--- Reading text ---

↓↓↓

The preoccupation throws an illuminating sidelight on the roots of Heaney's own native dialect, in that other old English we call Scots—a thriving pre-Norman relic, whose diffusion around the northern half of Ireland is probably due as much to common fisheries as to colonization. Words like stour, lug, fank, glarry, birl, dreep, gowl, oxter and coolth offer a special pleasure of recognition to a Scottish reader like myself; and they are prominent among the luscious, lovingly weighed fricatives that inject so much tactile particularity into the texture of his verse. They seem to be childhood friends most often, buried under layers of education and time; and their deployment is a restitution of the kind enacted in the longest poem, “The Real Names”—a semi-narrative memoir, which unearths the identities of former schoolmates from their roles in Shakespeare plays: “Enter Owen Kelly, loping and gowling. …”
Heaney's friendships with several recently deceased Scottish poets are commemorated in a sequence of elegies, fetchingly linked by a cervine motif (“Norman MacCaig, come forth from the deer of Magdalen / Those startlers standing still in fritillary land …”); and they appear amid a clutch of requiems that give the collection an increasingly bookish and valedictory tone. The most movingly fluent is “Clonmany to Ahascragh,” which traces a favourite trajectory from water into light, as a figure of hope (“If ever tears are to be wiped away / It will be in river country, / In that confluence of unmarked bridge-rumped roads / Beyond the Shannon …”). The wittiest is an affectionate is an “Audenesque” addressed to Joseph Brodsky:
Meting grief and reason out
As you said a poem ought.

↑↑↑

--- To be done ---
Using the excerpt on Heaney's verse above, answer each question on its own line, numbered to match.
1. What is the title of the longest poem?
2. What motif links the elegies for the Scottish poets?
3. Which poem is called the most movingly fluent?

--- Data segment ---

↓↓↓

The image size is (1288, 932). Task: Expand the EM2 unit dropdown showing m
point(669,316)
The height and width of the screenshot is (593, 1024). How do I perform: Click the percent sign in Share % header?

↑↑↑

--- Response to the exercise ---
1. "The Real Names"
2. A cervine motif
3. "Clonmany to Ahascragh"